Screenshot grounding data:

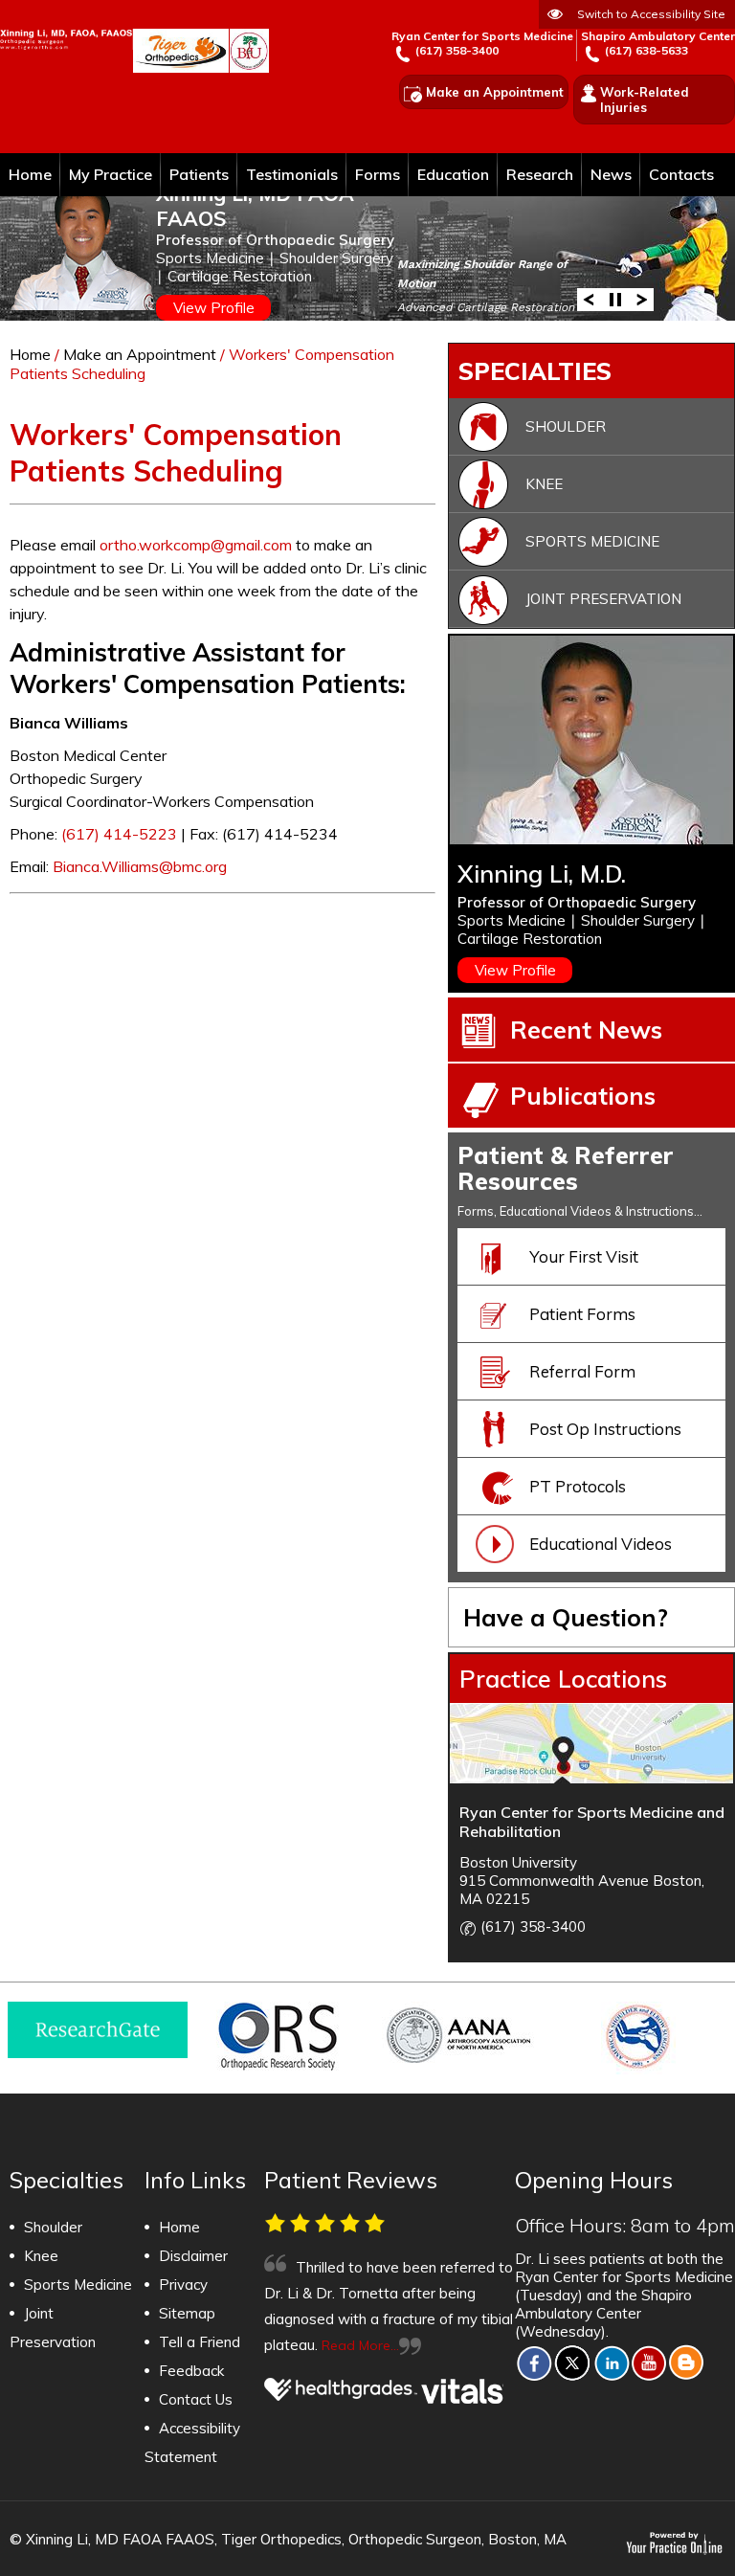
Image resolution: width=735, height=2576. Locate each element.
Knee (544, 484)
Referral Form (582, 1371)
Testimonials (292, 174)
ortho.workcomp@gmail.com (196, 544)
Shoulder (565, 426)
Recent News (586, 1029)
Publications (583, 1095)
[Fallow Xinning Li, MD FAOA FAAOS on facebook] (534, 2362)
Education (453, 174)
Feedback (191, 2371)
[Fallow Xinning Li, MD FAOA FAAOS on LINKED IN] (611, 2362)
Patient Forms (582, 1314)
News (611, 174)
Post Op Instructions (605, 1429)
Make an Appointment (495, 92)
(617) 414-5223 (119, 833)
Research (539, 174)
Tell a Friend (199, 2342)
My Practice (110, 174)
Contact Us (196, 2399)
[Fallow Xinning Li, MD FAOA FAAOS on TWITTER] (572, 2362)
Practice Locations (563, 1678)
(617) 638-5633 (646, 50)
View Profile (214, 308)
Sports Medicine (592, 541)
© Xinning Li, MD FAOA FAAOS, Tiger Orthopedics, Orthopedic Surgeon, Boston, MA (288, 2539)
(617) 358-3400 (457, 50)
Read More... (360, 2345)
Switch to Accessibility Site (651, 14)
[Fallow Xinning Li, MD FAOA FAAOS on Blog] (687, 2362)
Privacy (183, 2284)
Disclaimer (193, 2256)
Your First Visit (583, 1256)
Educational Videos (600, 1544)
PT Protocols (577, 1486)
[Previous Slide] (588, 298)
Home (30, 174)
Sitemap (187, 2313)
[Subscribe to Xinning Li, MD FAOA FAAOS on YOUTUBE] (649, 2362)
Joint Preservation (603, 599)
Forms (377, 174)
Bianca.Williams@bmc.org (140, 866)
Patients (199, 174)
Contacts (681, 174)
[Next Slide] (642, 298)
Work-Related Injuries (644, 99)
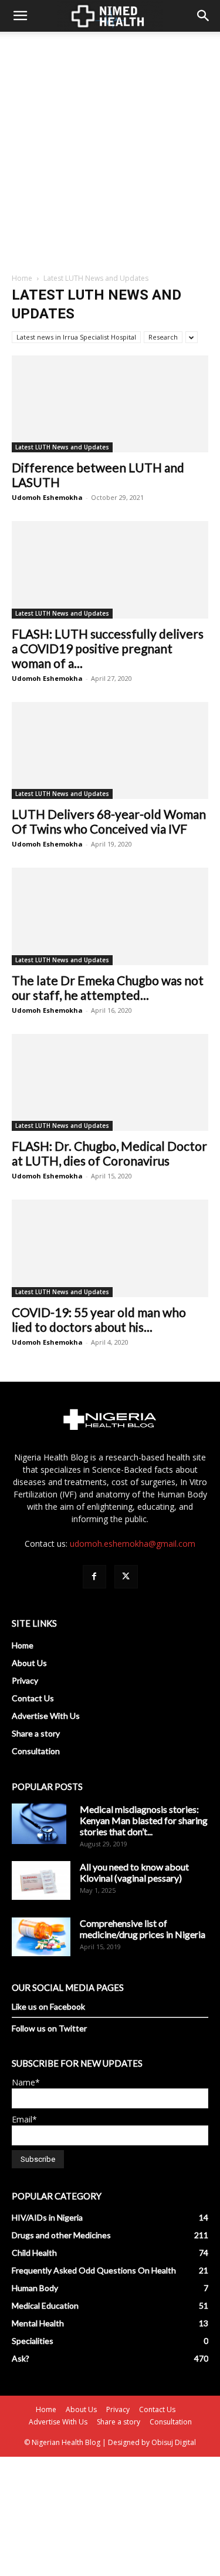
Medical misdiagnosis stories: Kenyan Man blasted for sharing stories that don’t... (144, 1820)
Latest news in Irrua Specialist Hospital (76, 337)
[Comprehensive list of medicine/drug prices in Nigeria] (41, 1937)
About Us (29, 1663)
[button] (20, 16)
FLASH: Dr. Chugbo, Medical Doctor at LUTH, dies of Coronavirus (109, 1153)
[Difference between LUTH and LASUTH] (110, 403)
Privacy (25, 1680)
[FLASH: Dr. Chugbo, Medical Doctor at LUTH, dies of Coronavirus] (110, 1082)
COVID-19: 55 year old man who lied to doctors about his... (99, 1319)
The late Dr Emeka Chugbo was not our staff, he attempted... (108, 987)
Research (163, 337)
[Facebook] (94, 1576)
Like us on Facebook (48, 2006)
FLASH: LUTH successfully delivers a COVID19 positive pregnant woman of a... (108, 648)
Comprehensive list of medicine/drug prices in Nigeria (142, 1928)
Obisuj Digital (173, 2442)
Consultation (36, 1751)
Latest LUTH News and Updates (62, 447)
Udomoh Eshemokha (47, 497)
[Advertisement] (110, 148)
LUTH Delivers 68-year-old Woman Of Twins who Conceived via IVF (109, 821)
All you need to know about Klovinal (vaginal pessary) (134, 1872)
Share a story (36, 1733)
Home (22, 278)
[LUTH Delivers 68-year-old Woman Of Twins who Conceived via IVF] (110, 750)
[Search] (203, 16)
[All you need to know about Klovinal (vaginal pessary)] (41, 1880)
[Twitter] (126, 1576)
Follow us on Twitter (49, 2028)
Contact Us (33, 1698)
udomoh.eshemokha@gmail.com (132, 1543)
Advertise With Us (46, 1716)
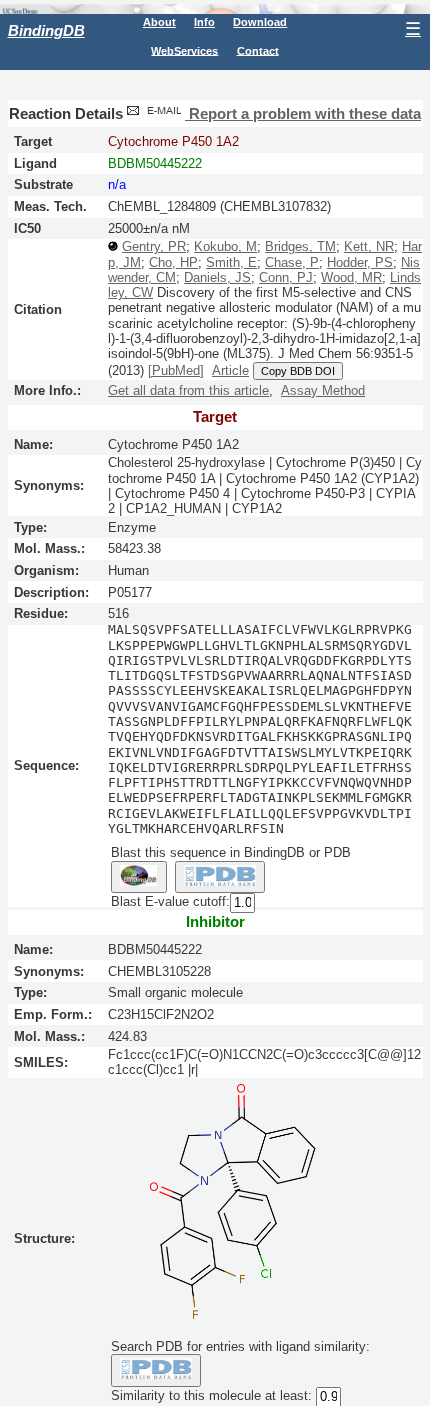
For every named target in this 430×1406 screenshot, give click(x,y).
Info (204, 22)
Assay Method (323, 390)
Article (230, 370)
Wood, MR (351, 277)
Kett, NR (369, 246)
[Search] (156, 1370)
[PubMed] (176, 370)
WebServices (184, 50)
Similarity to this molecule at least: (211, 1395)
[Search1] (139, 877)
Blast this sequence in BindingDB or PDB (231, 852)
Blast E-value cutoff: (170, 901)
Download (260, 22)
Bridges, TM (300, 246)
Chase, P (292, 262)
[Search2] (220, 877)
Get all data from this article (188, 390)
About (159, 22)
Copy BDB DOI (298, 371)
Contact (258, 50)
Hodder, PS (360, 262)
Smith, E (231, 262)
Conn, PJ (286, 277)
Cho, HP (173, 262)
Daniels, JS (217, 277)
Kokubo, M (225, 246)
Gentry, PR (154, 246)
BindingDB (46, 30)
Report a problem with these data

What needs to be done: A single number is required: how many lines in these records contain "Klovinal".

Response to the exercise: 2